Тебя твое железное спартанство.
Когда ж к твоим пророческим кудрям.
Сама Любовь приникнет красным углем.
Тогда молчи и прижимай к губам.
Железное кольцо на пальце смуглом.
Вот талисман тебе от красных губ.
Вот первое звено в твоей кольчуге, —
Чтоб в буре дней стоял один – как дуб.
Один как Бог – в своем железном круге!
 

Какое счастье, что грабитель не польстился на кольца! Хорошая примета! К добру, к удаче, к исполнению желаний! Наверное, Павлик уже у нее!

 
Однако в окнах было темно…
Новый год я встретила одна.
Я, богатая, была бедна.
Я, крылатая, была проклятой.
Где-то было много-много сжатых.
Рук – и много старого вина.
А крылатая была – проклятой!
А единая была – одна!
Как луна – одна в глазу окна.
 

Она так и не узнала, с какой именно Манон из целого полка любовниц шлялся в ту ночь ее кавалер де Гриэ. Однако простила ему эту одинокую ночь, потому что уже 6 января 1918 года явившийся с извинениями Павлик познакомил Марину с Юрием Завадским – человеком, которого она называла Солнцем, шевалье де Лозеном, Комедьянтом, к которому вспыхнула ослепительной любовью. Вспыхнула – и погасла, ибо такова судьба всякой вспышки.
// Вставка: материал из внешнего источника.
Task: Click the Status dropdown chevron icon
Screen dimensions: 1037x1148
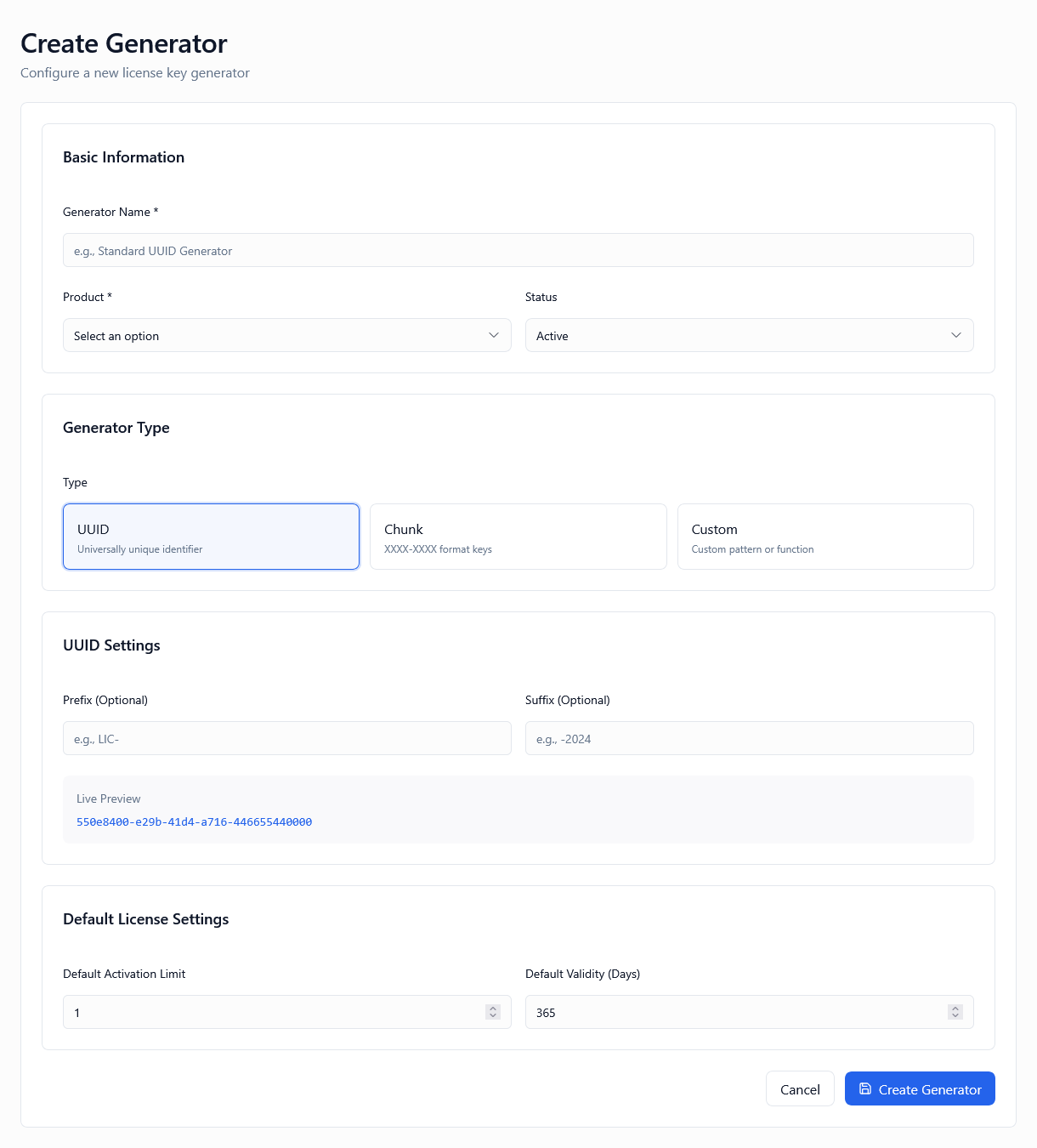Action: click(956, 335)
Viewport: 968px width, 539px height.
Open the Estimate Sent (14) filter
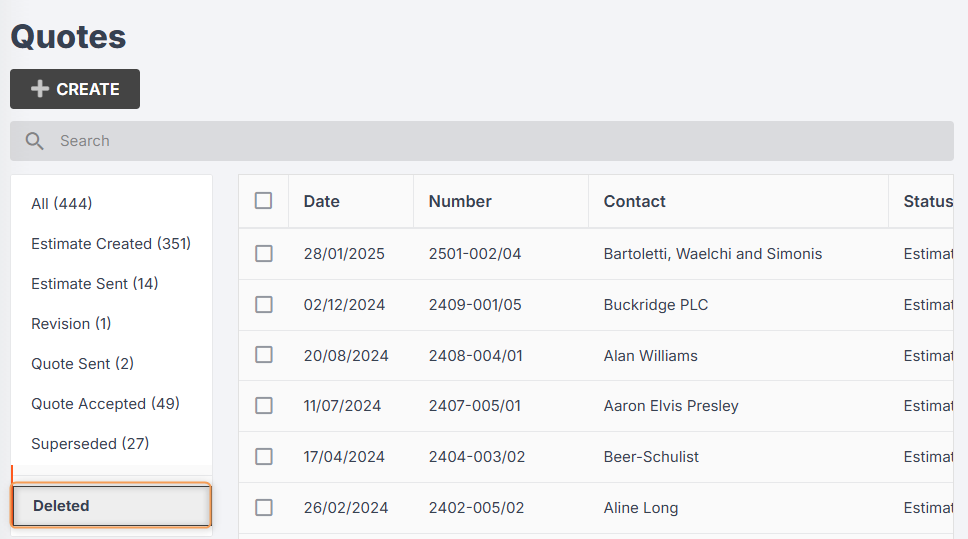tap(94, 283)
Но некоторое время и впрямь чудилось: солнца зажигала и звезды – своими стихами о нем.

 
Солнце – одно, а шагает по всем городам.
Солнце – мое. Я его никому не отдам.
Ни на час, ни на луч, ни на взгляд. – Никому. Никогда!
Пусть погибают в бессменной ночи города!
В руки возьму! – Чтоб не смело вертеться в кругу!
Пусть себе руки, и губы, и сердце сожгу!
В вечную ночь пропадет – погонюсь по следам…
Солнце мое! Я тебя никому не отдам!
 

Юрий Завадский тоже был актером театра Вахтангова и близким, очень близким другом Павлика. Коварный Антокольский, которому очень хорошо удавалось делать вид, будто он нежный такой черноволосый мальчик с большими глазками (такой мальчишески-невинный тип мужчин привлекал Марину сильнее всего именно потому, что ее отношение к ним по-прежнему было матерински любовное), на самом деле был очень тонким психологом и легко разгадал неистово-собственническую натуру Марины. И испугался, что его затянет этот водоворот страстей, изломает все его тонкие косточки. Сам же Павлик предпочитал отношения легкие, даже легонькие, и в этой любовной связи именно он был – легкомысленная Манон, а Марина как раз изображала из себя пожизненно верного кавалера де Гриэ. Так вот, Павлик надеялся, что Марину отвлечет от него ослепительная, феерическая красота Юрия Завадского.